● Exercise brief:
From the records that follow, return exactly the lines beginning at the one that contains "Uncheck Zkus opravit velká písmena" and ending at the one that contains "Center align the bio text", pictures left out.
● ● ●
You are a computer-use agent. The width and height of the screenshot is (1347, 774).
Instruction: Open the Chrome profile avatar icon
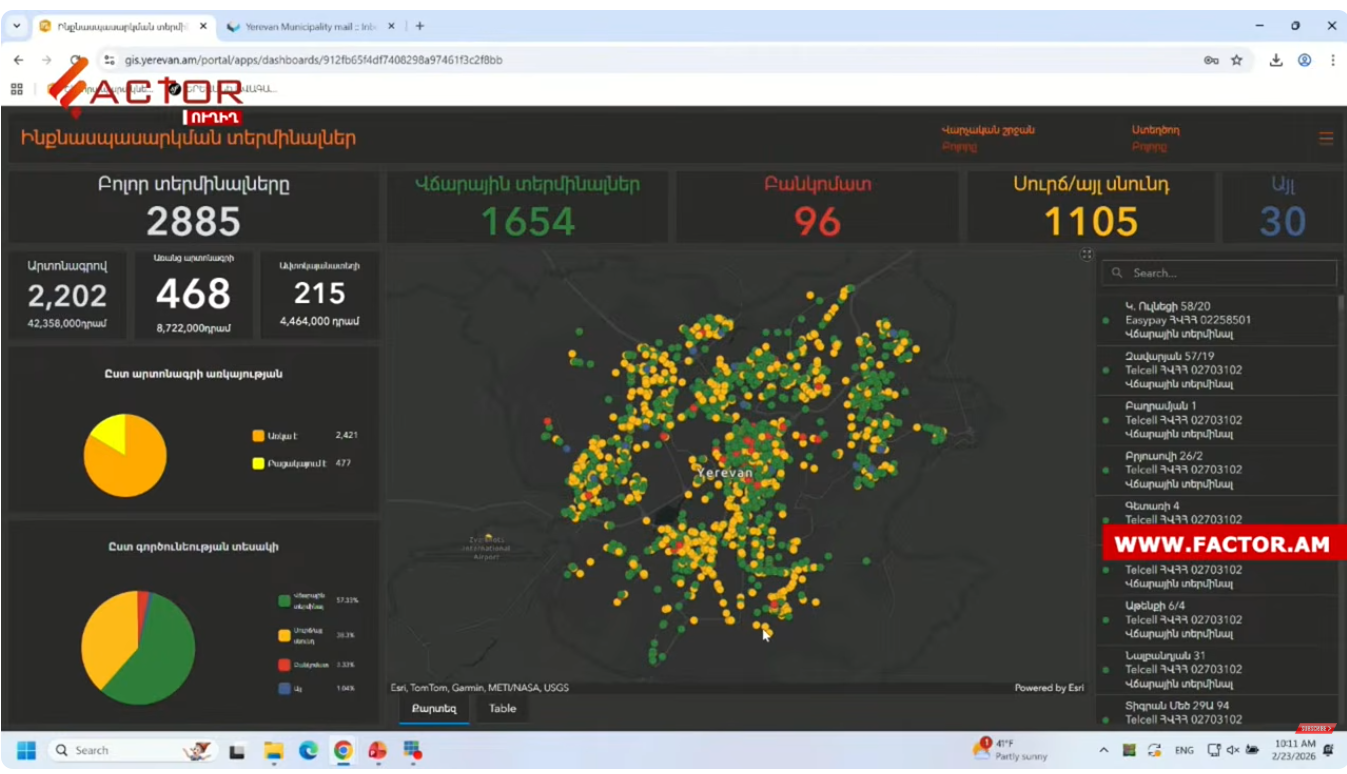point(1304,60)
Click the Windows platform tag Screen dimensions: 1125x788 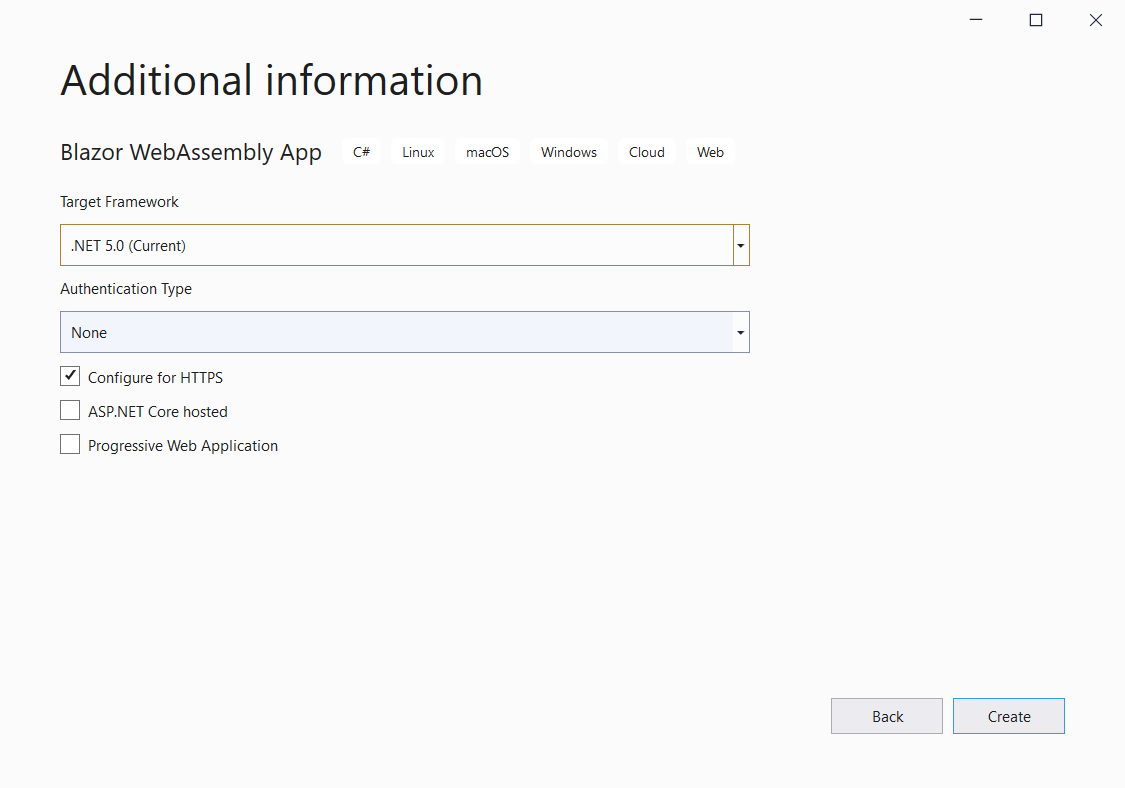point(568,152)
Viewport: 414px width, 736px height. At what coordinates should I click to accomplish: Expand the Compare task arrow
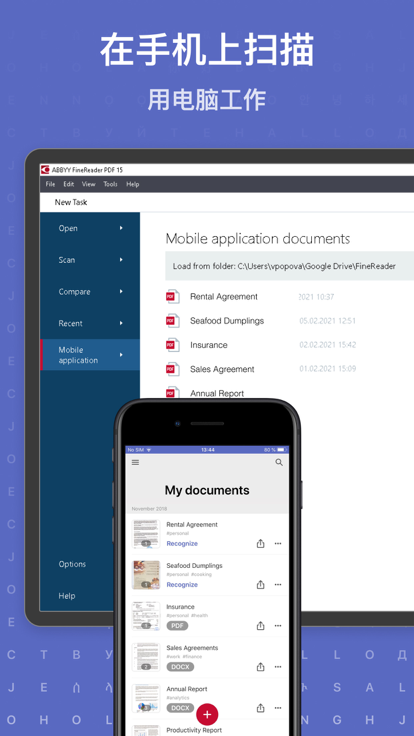pos(121,291)
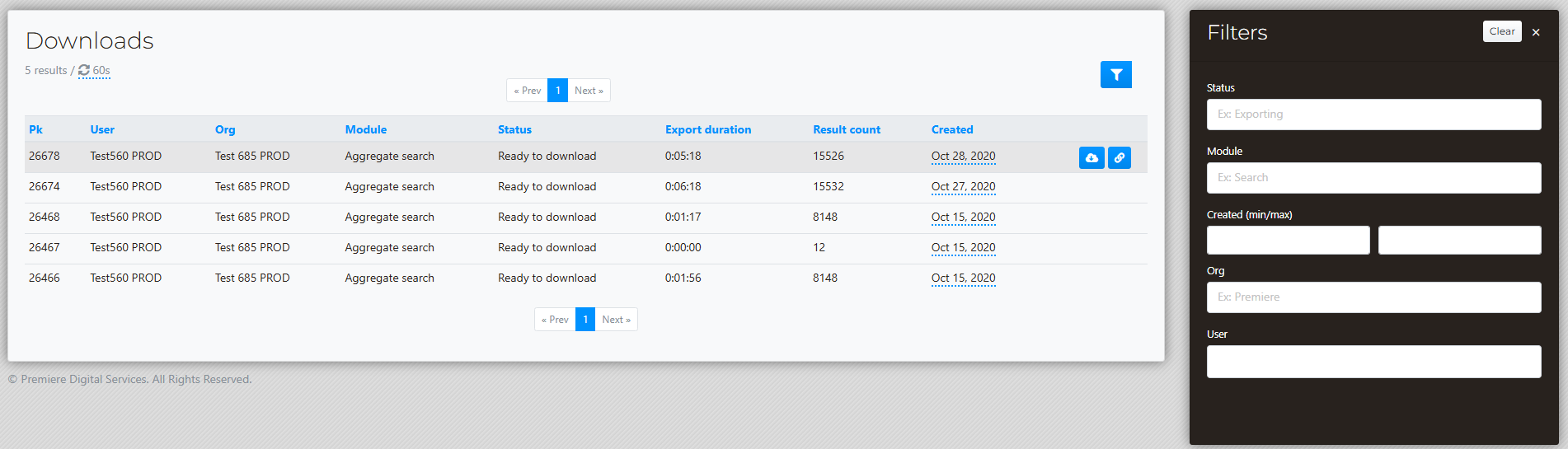Viewport: 1568px width, 449px height.
Task: Download export 26678 via cloud icon
Action: pos(1091,157)

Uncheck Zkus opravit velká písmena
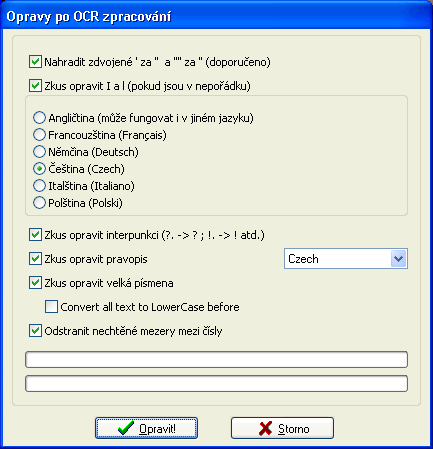[x=35, y=283]
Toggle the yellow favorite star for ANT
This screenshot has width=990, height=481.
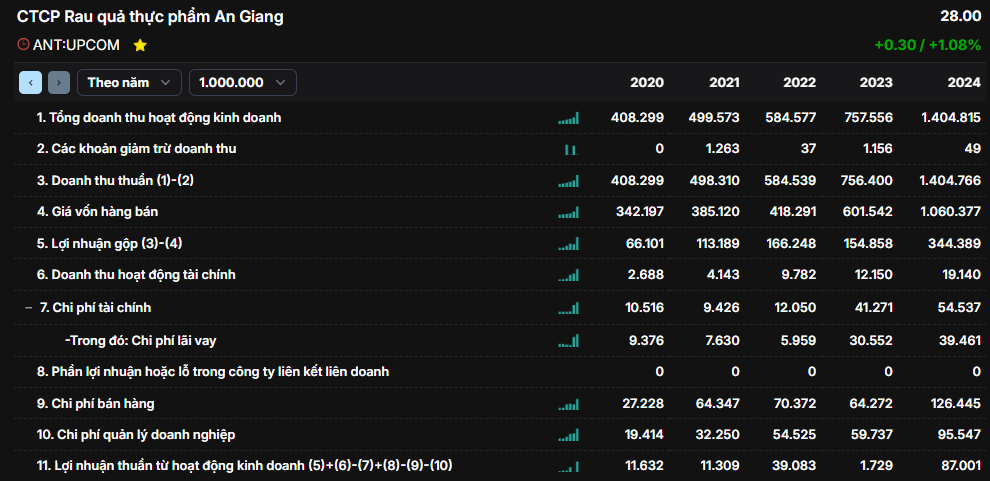140,45
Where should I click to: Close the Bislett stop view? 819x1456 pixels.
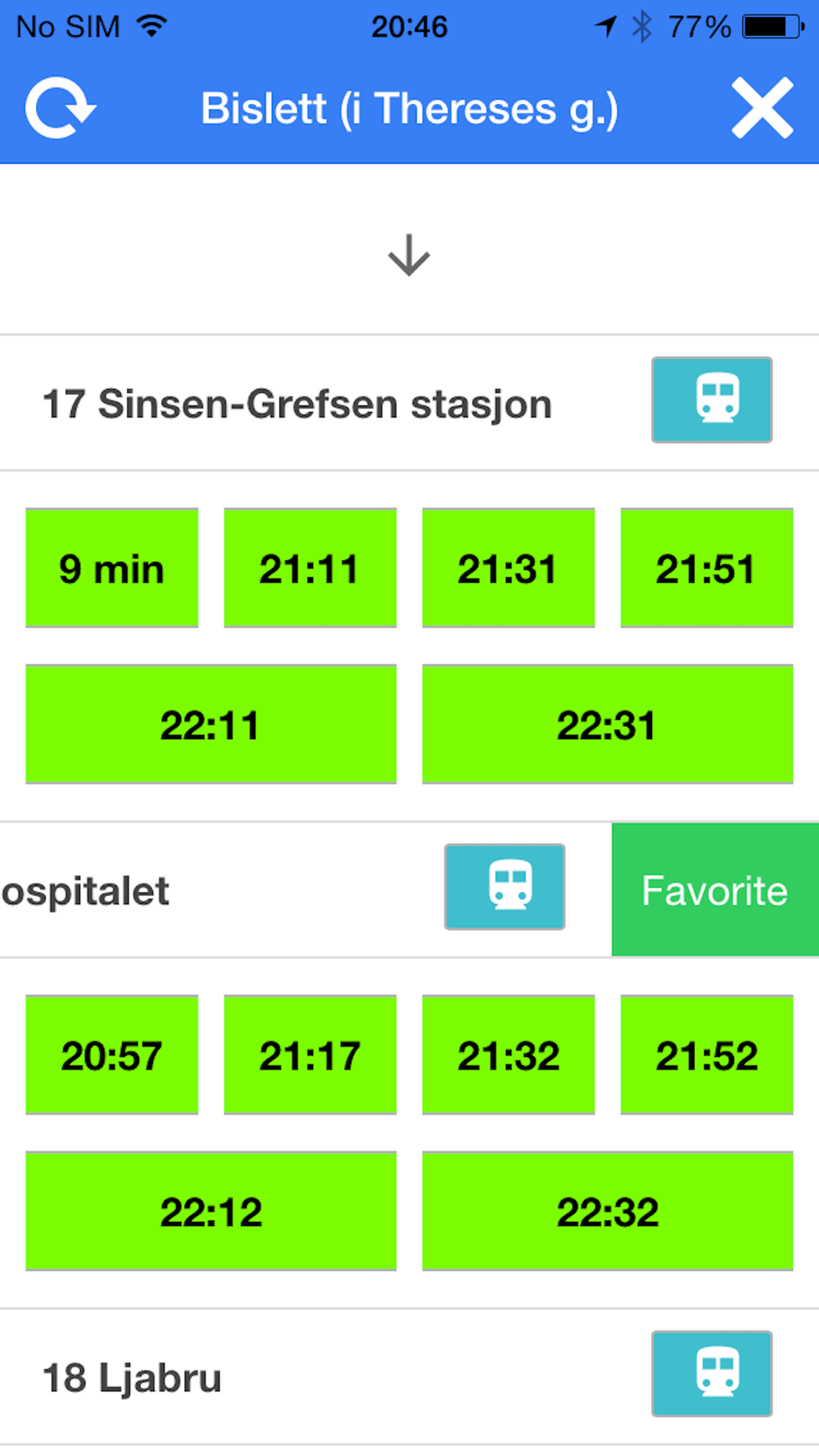pos(762,109)
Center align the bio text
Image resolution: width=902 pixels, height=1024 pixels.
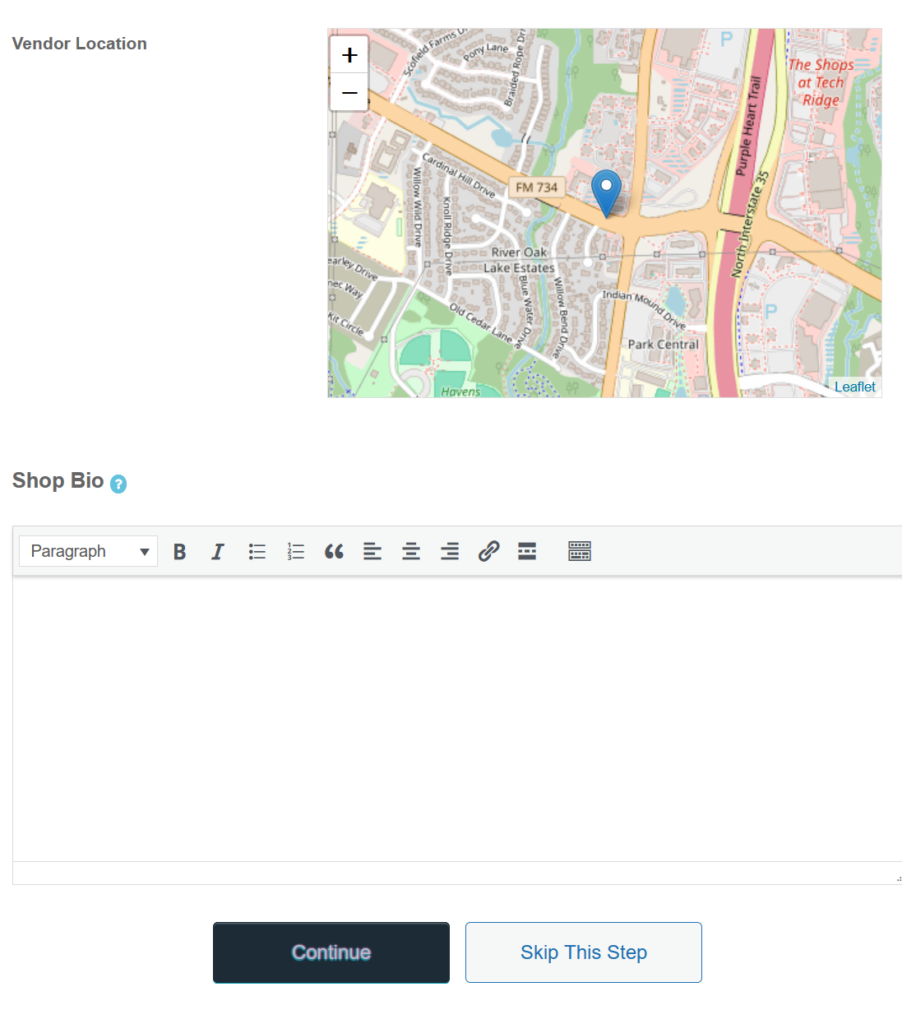coord(411,551)
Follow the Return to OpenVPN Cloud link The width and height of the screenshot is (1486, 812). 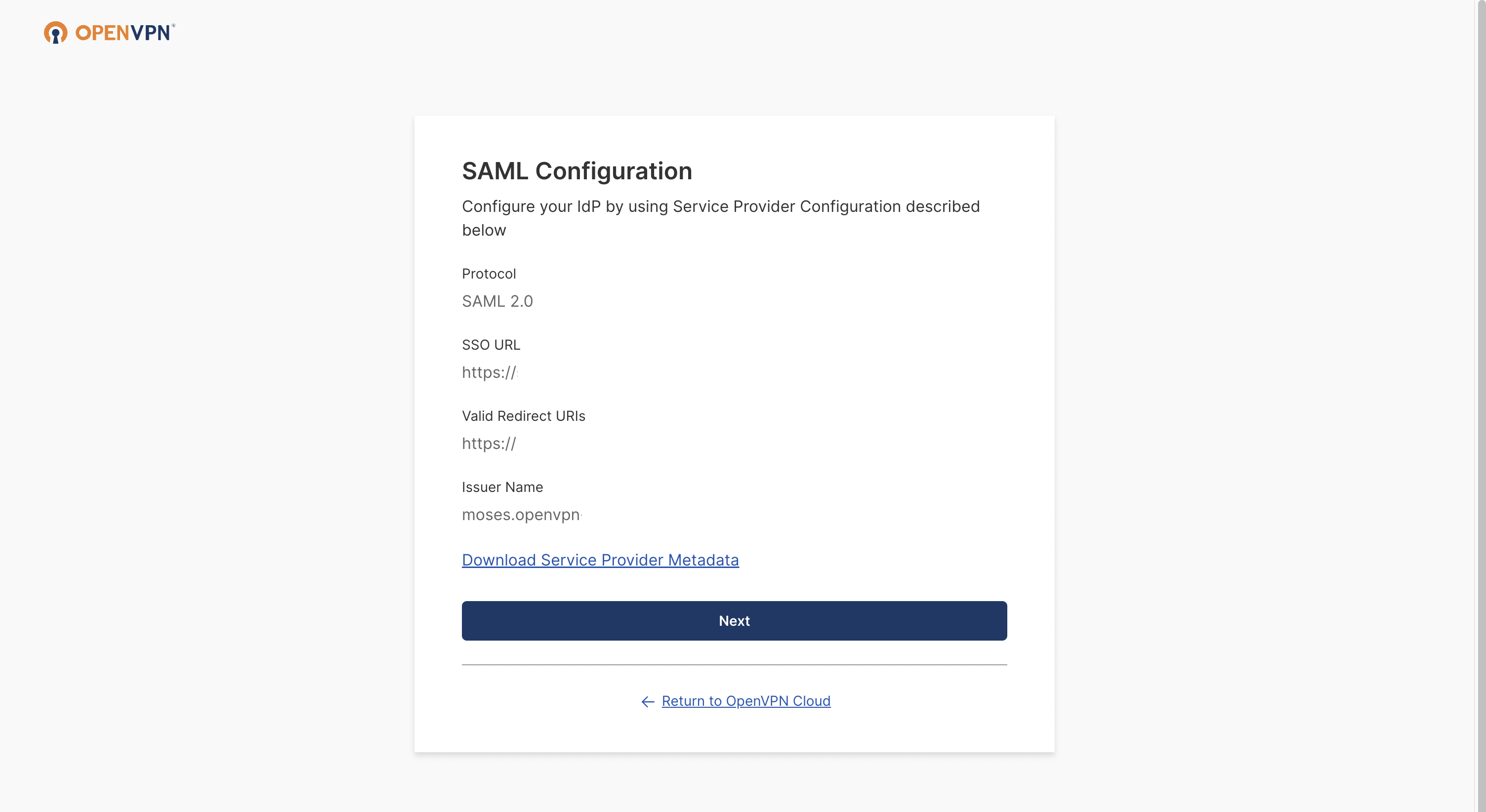point(746,701)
● ● ●
● Task answer:
Uncheck Zkus opravit velká písmena
[x=35, y=283]
Toggle the yellow favorite star for ANT
This screenshot has width=990, height=481.
140,45
Where should I click to: Close the Bislett stop view? 819x1456 pixels.
pos(762,109)
Center align the bio text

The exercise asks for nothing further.